To address this bottleneck, we propose to leverage SNARK proof aggregation to reduce the amount of voting messages. Recently, @vbuterin wrote a nice introduction to SNARK proof aggregation/merging.

The basic idea is to use SNARK aggregation in a way similar to signature aggregation, so that an aggregated SNARK can compactly encode which nodes have voted for a block. For simplicity, let us assume the network has a fixed number of N nodes. Assume a new block has just been proposed, and the i^{th} node n_i wants to vote for the block. It does the following:

- First generate a SNARK proof \pi_i representing his yes vote (basically it just needs to create a SNARK proof \pi_i for his signature \sigma = sign_{sk}(h), where h is the hash of the new block).
- Broadcast the SNARK proof \pi_i, and an
*index vector*v_i to all its neighbors. The index vector is an N dimensional**boolean**vector that encodes which nodes have provided SNARK proofs for their yes votes. Initially, v_i = (0,0, ..., 1..,0), i.e., all but the i^{th} element are zeros, since only node n_i has provided the proof for its yes vote.

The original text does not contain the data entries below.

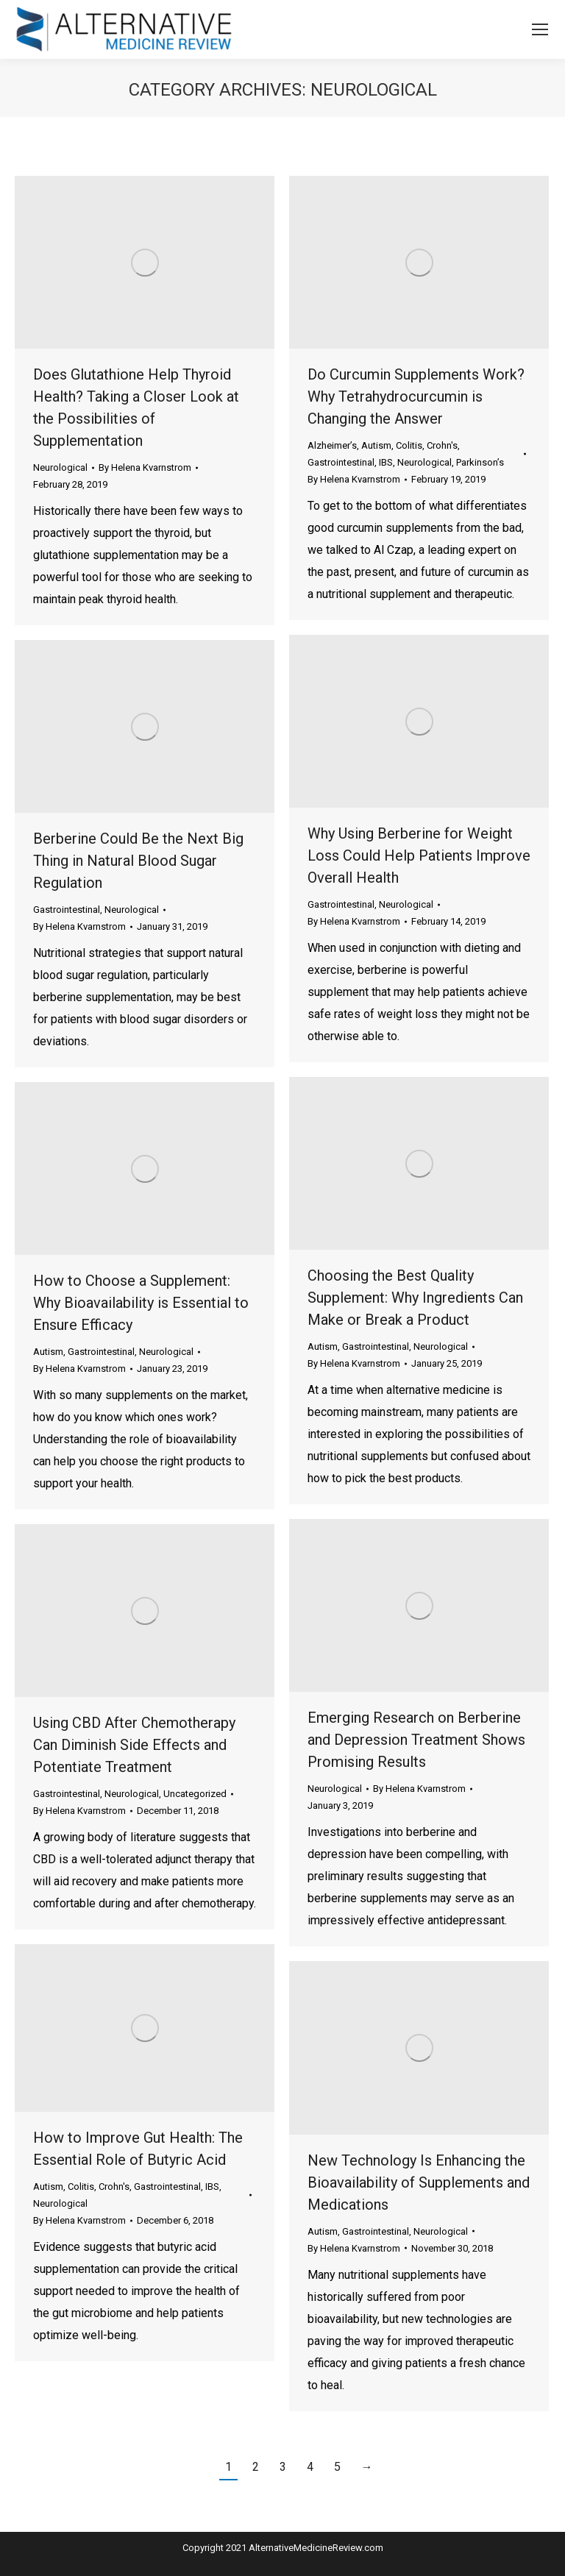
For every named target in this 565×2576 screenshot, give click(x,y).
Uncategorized (195, 1793)
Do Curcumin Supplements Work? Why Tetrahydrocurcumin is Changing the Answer (416, 396)
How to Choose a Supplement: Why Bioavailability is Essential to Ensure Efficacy (141, 1303)
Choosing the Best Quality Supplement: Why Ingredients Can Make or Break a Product (415, 1297)
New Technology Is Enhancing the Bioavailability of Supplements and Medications (419, 2182)
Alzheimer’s (332, 445)
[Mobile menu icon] (540, 29)
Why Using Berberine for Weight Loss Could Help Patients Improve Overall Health (419, 855)
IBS (386, 462)
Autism (376, 445)
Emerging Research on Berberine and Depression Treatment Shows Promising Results (416, 1740)
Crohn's (442, 445)
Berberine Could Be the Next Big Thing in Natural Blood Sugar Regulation (138, 861)
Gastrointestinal (341, 462)
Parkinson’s (480, 462)
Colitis (409, 445)
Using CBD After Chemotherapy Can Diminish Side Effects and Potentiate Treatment (134, 1745)
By (145, 467)
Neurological (60, 467)
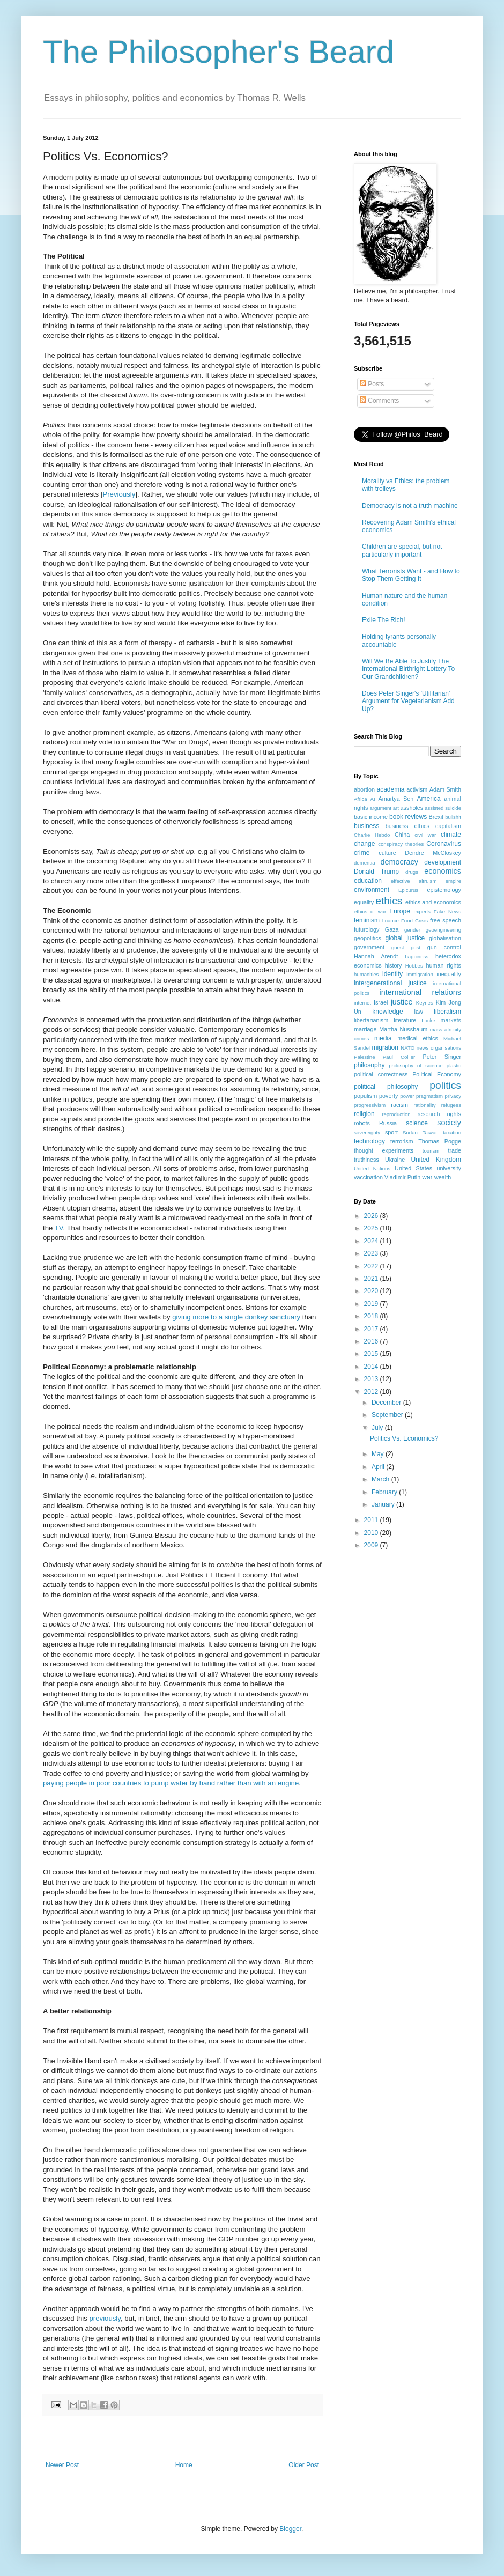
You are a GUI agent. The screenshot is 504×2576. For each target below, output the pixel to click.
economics (442, 871)
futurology (366, 929)
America (429, 798)
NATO (407, 1048)
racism (399, 1105)
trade (454, 1150)
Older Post (303, 2465)
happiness (416, 956)
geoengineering (443, 930)
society (449, 1122)
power (407, 1096)
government (369, 947)
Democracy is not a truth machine (410, 506)
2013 (372, 1379)
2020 (372, 1291)
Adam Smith (445, 789)
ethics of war (370, 911)
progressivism (370, 1105)
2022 (372, 1266)
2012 (372, 1392)
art (396, 808)
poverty (388, 1096)
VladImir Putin (402, 1177)
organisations (446, 1048)
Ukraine (395, 1159)
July (378, 1427)
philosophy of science (416, 1065)
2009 (372, 1545)
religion (364, 1114)
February (385, 1492)
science (417, 1123)
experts (421, 911)
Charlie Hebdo (372, 835)
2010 (372, 1533)
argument (380, 808)
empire (453, 881)
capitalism (448, 826)
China (402, 834)
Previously (118, 494)
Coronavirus (443, 843)
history (393, 965)
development (442, 862)
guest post (405, 947)
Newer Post (62, 2465)
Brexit (436, 817)
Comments (379, 400)
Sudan (410, 1132)
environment (371, 890)
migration (385, 1047)
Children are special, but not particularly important (402, 550)
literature (405, 1020)
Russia (388, 1123)
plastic (454, 1065)
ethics (388, 900)
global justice (405, 938)
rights (454, 1114)
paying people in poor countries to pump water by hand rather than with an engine (171, 1783)
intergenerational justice (390, 983)
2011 (372, 1520)
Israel (381, 1002)
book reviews (408, 817)
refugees (451, 1105)
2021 (372, 1278)
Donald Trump (376, 871)
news (422, 1048)
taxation (452, 1132)
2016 (372, 1341)
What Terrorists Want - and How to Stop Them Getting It (411, 574)
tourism (431, 1151)
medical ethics (417, 1038)
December (387, 1402)
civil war (425, 835)
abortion (364, 789)
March (381, 1479)
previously (105, 2318)
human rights (444, 965)
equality (364, 902)
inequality (448, 974)
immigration (419, 974)
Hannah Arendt (376, 956)
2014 (372, 1366)
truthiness (366, 1159)
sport (391, 1132)
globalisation (445, 938)
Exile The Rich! (383, 620)
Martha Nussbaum (403, 1029)
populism (365, 1096)
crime (361, 853)
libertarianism (371, 1020)
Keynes (424, 1003)
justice (402, 1002)
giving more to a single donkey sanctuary (236, 1317)
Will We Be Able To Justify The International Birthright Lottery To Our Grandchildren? (408, 669)
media (383, 1038)
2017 (372, 1329)
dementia (364, 863)
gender (412, 930)
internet (362, 1003)
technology (369, 1141)
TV (59, 1228)
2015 (372, 1353)
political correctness (380, 1074)
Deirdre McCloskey (433, 853)
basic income (371, 817)
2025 (372, 1228)
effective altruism (413, 881)
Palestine (364, 1057)
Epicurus (408, 890)
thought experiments (383, 1150)
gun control (444, 947)
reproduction (396, 1114)
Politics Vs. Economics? (404, 1438)
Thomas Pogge (439, 1141)
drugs (411, 872)
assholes (412, 807)
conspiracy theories (401, 844)
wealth (442, 1177)
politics (445, 1085)
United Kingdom (436, 1159)
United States (413, 1168)
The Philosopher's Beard (218, 52)
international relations (420, 992)
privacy (453, 1096)
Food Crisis (414, 921)
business (366, 826)
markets (451, 1020)
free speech (445, 920)
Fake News (447, 911)
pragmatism (429, 1096)
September (388, 1415)
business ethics (407, 826)
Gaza (392, 929)
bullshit (453, 817)
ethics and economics (433, 902)
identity (392, 974)
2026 (372, 1216)
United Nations (372, 1168)
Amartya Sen (396, 798)
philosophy (369, 1065)
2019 (372, 1304)
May (379, 1454)
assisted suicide (443, 808)
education (368, 880)
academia (390, 789)
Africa (360, 799)
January (384, 1504)
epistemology (444, 890)
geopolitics (367, 938)
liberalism (447, 1011)
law (418, 1011)
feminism (367, 920)
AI (372, 799)
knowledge (387, 1011)
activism (416, 789)
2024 (372, 1241)
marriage (365, 1029)
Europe (399, 911)
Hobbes (414, 966)
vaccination (368, 1177)
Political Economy (436, 1074)
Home (183, 2465)
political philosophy (386, 1086)
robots (362, 1123)
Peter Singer (442, 1056)
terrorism (401, 1141)
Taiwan (431, 1132)
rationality (425, 1105)
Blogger (290, 2529)
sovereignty (367, 1132)
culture (387, 853)
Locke (428, 1020)
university (448, 1168)
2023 (372, 1253)
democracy (399, 862)
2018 (372, 1316)
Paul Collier (399, 1057)
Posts (372, 384)
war (427, 1177)
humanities (366, 974)
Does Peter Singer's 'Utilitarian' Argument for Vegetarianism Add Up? (408, 701)
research (428, 1114)
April (379, 1467)
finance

Meanwhile, Node n_i keeps aggregating the proof and index vector and then broadcast them out to all neighbors:

- Upon receiving (\pi_j, v_j) from its neighbor n_j, it first verifies the validity of the proof verify(\pi_j, v_j) == true. If so, it updates its local proof and index vector by \pi_i = Aggregate(\pi_i, v_i, \pi_j, v_j), v_i = v_i OR v_j. Here OR is the element-wise boolean “or” operator. The node stops doing aggregation when the number of "1"s in v_i is over a certain threshold, e.g. \frac{2}{3}N.
- Node n_i maintains a local timer. Whenever the timer is triggered (e.g. once every 100ms), node n_i broadcasts out the latest \pi_i and v_i. Note that in the first few rounds, most of the elements of v_i are zero, so data compress can be applied to effectively reduce the message size.

The readers might wonder why we don’t just use signature aggregation. The issue there is that signature aggregation typically requires v_i and v_j to be disjoint, i.e., the same element (e.g. the k^{th} element) cannot be 1 in both vectors. SNARK aggregation overcomes this restriction.

It can be shown that in a gossip network with relatively good connectivity, only O(logN) broadcasting rounds are required for the above voting process to converge (similar to how a gossiped message can propagated through the network in O(logN) time). Moreover, since a gossip network has O(N) number of edges, the total number of voting messages is O(NlogN), which scales much better as N grows. The above process also has good tolerance to Byzantine nodes, since Byzantine nodes cannot forge fake proofs.

Is this a viable approach? Feedback and comments are appreciated!